From the data underneath, reproduce exactly the stretch that begins at the line with "Click the FPS input field" and ends after the line with "has width=1167, height=656.".

* * * *

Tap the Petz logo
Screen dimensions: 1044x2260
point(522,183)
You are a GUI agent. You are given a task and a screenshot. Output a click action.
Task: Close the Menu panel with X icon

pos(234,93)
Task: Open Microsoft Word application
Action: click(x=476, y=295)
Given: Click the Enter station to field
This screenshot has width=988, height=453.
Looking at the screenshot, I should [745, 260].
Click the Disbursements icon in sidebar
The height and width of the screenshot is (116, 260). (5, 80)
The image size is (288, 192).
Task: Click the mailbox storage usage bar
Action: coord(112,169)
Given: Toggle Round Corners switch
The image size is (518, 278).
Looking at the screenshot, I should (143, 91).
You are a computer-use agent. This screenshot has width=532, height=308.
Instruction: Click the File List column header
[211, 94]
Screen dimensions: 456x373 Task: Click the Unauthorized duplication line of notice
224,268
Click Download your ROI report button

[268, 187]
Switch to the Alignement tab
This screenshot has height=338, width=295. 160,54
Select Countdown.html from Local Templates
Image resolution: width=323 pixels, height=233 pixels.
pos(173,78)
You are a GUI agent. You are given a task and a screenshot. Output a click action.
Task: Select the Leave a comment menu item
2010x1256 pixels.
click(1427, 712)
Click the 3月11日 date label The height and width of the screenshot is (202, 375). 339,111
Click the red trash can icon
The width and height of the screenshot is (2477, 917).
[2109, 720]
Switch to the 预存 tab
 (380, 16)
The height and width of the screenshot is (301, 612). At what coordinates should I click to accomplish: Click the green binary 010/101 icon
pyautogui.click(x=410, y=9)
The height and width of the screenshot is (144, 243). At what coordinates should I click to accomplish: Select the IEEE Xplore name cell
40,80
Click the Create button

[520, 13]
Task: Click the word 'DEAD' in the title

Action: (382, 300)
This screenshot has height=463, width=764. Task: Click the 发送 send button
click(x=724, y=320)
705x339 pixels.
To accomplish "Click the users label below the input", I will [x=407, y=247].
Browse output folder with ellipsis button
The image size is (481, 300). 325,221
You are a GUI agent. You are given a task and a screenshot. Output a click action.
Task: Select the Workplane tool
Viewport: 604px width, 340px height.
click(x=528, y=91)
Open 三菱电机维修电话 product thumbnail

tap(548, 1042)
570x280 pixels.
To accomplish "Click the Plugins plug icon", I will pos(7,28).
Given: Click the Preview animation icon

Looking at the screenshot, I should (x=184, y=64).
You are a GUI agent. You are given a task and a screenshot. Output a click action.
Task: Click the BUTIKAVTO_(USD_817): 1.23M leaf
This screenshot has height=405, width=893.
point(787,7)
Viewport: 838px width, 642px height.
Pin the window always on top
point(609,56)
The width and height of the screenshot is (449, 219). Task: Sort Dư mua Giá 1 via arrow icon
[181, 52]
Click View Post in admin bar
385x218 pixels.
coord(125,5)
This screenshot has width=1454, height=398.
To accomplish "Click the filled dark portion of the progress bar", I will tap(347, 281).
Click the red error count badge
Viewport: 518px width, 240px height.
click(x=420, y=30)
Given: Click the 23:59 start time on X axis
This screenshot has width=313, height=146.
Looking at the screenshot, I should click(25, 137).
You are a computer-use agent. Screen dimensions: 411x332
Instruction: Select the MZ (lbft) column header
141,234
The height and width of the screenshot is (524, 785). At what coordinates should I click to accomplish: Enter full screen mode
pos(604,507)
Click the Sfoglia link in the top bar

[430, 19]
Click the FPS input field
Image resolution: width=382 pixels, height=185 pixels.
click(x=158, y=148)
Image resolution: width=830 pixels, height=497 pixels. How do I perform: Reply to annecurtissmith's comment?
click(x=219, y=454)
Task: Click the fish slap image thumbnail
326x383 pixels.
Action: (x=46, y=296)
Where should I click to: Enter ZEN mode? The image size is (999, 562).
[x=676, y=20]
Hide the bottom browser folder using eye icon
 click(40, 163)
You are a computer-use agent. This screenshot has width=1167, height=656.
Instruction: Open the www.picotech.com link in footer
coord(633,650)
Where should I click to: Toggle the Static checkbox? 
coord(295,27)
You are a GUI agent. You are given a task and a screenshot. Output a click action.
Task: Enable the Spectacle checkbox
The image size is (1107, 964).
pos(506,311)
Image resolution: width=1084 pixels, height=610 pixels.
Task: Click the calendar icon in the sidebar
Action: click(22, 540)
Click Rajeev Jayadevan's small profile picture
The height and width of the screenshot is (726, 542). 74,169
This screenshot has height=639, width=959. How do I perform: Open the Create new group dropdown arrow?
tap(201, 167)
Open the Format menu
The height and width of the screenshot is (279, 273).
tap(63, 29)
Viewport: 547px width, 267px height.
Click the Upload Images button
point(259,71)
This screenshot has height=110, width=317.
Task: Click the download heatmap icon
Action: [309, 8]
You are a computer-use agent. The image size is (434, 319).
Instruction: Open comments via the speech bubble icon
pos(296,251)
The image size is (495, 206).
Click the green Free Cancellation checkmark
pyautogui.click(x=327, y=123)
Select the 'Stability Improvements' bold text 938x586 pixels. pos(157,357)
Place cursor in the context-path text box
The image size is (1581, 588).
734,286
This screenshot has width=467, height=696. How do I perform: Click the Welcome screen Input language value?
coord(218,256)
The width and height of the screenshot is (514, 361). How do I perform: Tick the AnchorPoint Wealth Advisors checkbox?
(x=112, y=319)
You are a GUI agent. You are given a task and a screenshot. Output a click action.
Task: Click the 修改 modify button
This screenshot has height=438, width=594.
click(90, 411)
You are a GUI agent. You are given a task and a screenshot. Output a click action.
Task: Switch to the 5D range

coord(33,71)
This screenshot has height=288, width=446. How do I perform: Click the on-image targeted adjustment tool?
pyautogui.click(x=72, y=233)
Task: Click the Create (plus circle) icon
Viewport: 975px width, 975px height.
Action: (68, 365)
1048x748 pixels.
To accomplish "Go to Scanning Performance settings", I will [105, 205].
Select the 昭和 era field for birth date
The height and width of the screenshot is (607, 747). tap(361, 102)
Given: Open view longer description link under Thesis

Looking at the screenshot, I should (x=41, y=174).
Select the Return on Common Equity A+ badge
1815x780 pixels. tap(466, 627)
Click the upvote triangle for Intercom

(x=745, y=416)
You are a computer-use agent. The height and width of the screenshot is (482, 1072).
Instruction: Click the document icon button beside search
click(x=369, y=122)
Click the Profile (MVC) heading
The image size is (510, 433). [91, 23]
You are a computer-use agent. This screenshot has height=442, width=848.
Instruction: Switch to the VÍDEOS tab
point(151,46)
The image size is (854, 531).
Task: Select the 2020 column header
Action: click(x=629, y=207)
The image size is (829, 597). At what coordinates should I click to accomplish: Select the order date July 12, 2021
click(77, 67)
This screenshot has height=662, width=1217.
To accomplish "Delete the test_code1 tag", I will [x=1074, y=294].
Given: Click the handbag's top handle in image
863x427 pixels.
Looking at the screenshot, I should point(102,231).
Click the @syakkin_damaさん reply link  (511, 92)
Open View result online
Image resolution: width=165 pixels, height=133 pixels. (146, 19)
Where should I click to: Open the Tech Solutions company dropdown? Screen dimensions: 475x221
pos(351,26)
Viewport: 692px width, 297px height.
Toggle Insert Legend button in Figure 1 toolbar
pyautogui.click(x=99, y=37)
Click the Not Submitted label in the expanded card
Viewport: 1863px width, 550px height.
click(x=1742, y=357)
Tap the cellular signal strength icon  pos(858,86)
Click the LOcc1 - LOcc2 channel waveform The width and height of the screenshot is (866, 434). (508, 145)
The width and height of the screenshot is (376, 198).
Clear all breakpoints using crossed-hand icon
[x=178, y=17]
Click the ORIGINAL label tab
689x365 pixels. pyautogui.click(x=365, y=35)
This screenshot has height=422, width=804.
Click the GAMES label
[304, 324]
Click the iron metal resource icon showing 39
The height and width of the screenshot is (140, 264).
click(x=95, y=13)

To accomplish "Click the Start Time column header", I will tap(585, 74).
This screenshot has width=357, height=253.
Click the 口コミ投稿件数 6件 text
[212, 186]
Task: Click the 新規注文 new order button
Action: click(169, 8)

* * * *

# Response area
Click the FPS input field
Image resolution: width=382 pixels, height=185 pixels.
click(x=158, y=148)
Image resolution: width=830 pixels, height=497 pixels. How do I perform: Reply to annecurtissmith's comment?
click(x=219, y=454)
Task: Click the fish slap image thumbnail
326x383 pixels.
Action: (x=46, y=296)
Where should I click to: Enter ZEN mode? The image size is (999, 562).
[x=676, y=20]
Hide the bottom browser folder using eye icon
 click(40, 163)
You are a computer-use agent. This screenshot has width=1167, height=656.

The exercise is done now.